Por que as algas invadiram a Praia do Forte tantas vezes em 2026?

Fenômeno natural se tornou frequente este ano por conta de correntes marítimas, ressacas e aquecimento da água

Fenômeno natural se tornou frequente este ano por conta de correntes marítimas, ressacas e aquecimento da água— Foto: Reprodução/ Internet

Quem é frequentador assíduo da Praia do Forte, em Cabo Frio, sabe que, nos primeiros meses do ano, é comum que a faixa de areia seja tomada por algas marrons. O cenário, que costuma acontecer principalmente entre janeiro e fevereiro, sempre levantou dúvidas entre banhistas. No entanto, por ter se repetido pelo menos uma vez a cada mês em 2026, tem gerado cada vez mais curiosidade. 

Para entender os motivos dessa constância, o portal Fontecerta.com procurou o biólogo e secretário de Meio Ambiente de Cabo Frio, Jailton Nogueira. Ele esclareceu que não há motivo para alarde e que a alta frequência na aparição de algas na praia mais famosa da cidade está ligada principalmente à ação da natureza.

“O que chega à Praia do Forte são “algas arribadas”, que crescem a algumas milhas da costa e são arrancadas pelas correntes marítimas e ressacas, sendo trazidas para a orla”, explicou. 

Ainda segundo ele, a chave para entender por que as algas marrons — ou feofíceas — estão aparecendo tantas vezes e em maior volume está nos termômetros globais. O secretário aponta que a alta frequência atual é impulsionada pelo aquecimento das águas, intensificado por registros históricos do fenômeno La Niña, iniciado em setembro de 2025 e com previsão de término para este outono.

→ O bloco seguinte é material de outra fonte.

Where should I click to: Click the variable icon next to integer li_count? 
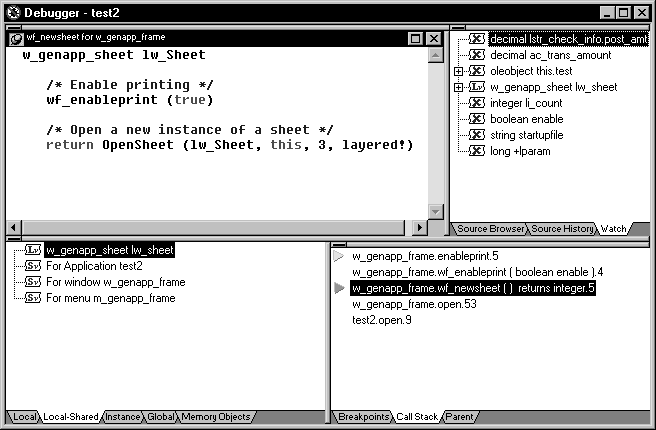(477, 103)
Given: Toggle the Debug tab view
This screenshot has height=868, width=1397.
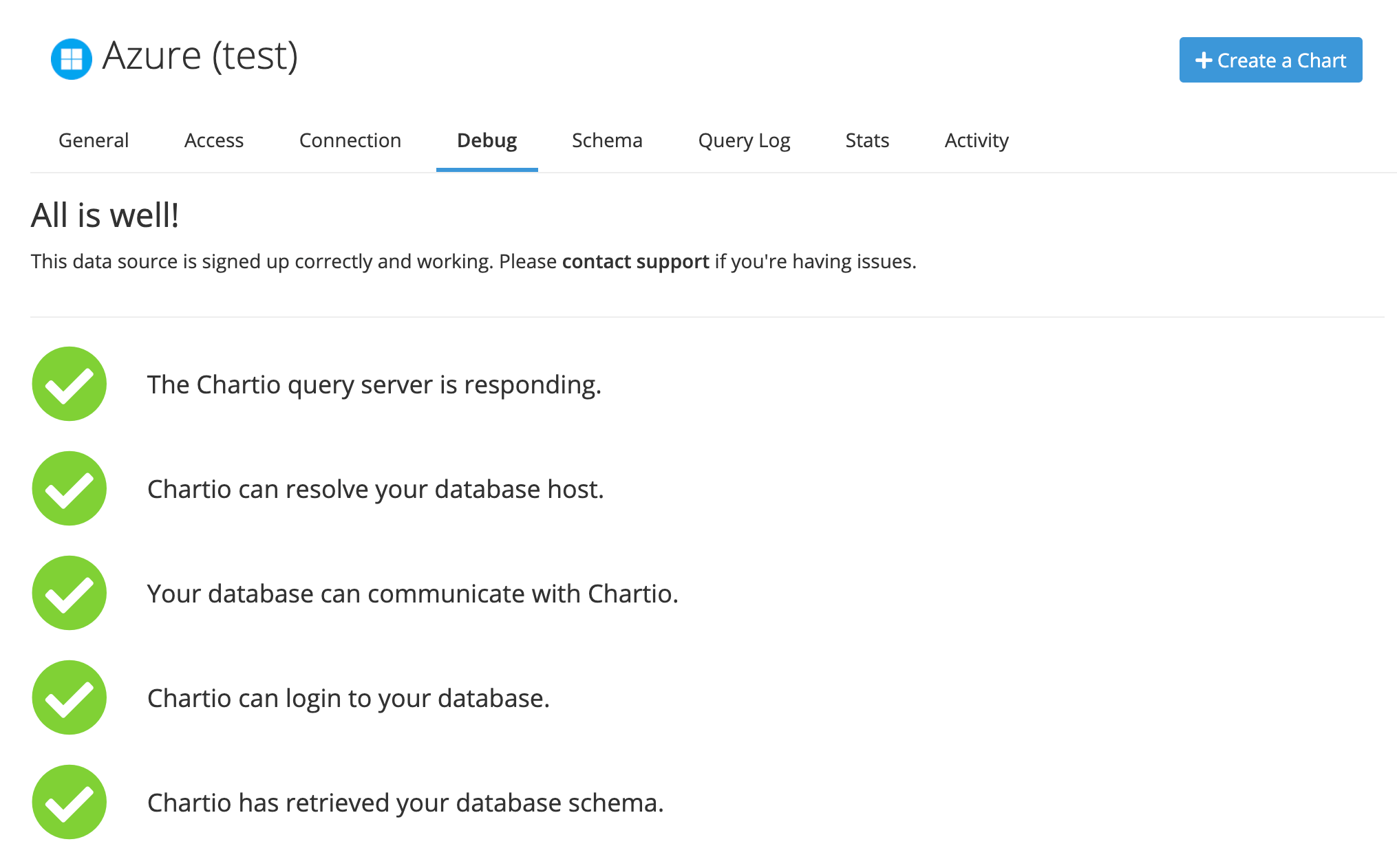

“A água quente resulta em um maior metabolismo. Quando você vai para uma piscina gelada, você fica encolhido. Quando vai para uma quente, já se exercita, movimenta. É isso que a alga faz. Ela vive, se prolifera e cresce”, conta o biólogo. Com uma reprodução acelerada e correntes marítimas favoráveis apontando para a Praia do Forte, o depósito dessas plantas na areia se torna um ciclo contínuo a cada troca de maré.

Devemos nos preocupar com a frequência?

Ao longo do ano, Jailton tem se dedicado a explicar o fenômeno das algas arribadas através de publicações nas redes sociais. O secretário sempre reforça que o fenômeno é natural. E ao portal Fontecerta.com, ele também explicou que, apesar da alta frequência não ser algo comum, a aparição de algas não oferece riscos.

No comando do Meio Ambiente da cidade desde o início de 2025, ele afirmou que tem acompanhado a situação de perto e que já chegou a realizar coletas do material para atestar a ausência de toxicidade. Além disso, contou que, como a situação não configura um dano ao ecossistema, não há necessidade de retirar as algas — principalmente porque isso causaria um desequilíbrio no bioma, já que outras espécies se alimentam delas. 

Questionado se a frequência de aparição dessas algas se tornará um padrão para os próximos anos, o secretário adotou cautela diante das mudanças climáticas, mas convidou a população a mudar a perspectiva sobre a dinâmica das praias da região.

“Vivemos, graças a Deus, em uma Cabo Frio rodeada de ecossistemas naturais. Eles respiram, fazem suas necessidades, choram e riem. Temos que saber conviver com a natureza da mesma forma que convivemos conosco”, concluiu.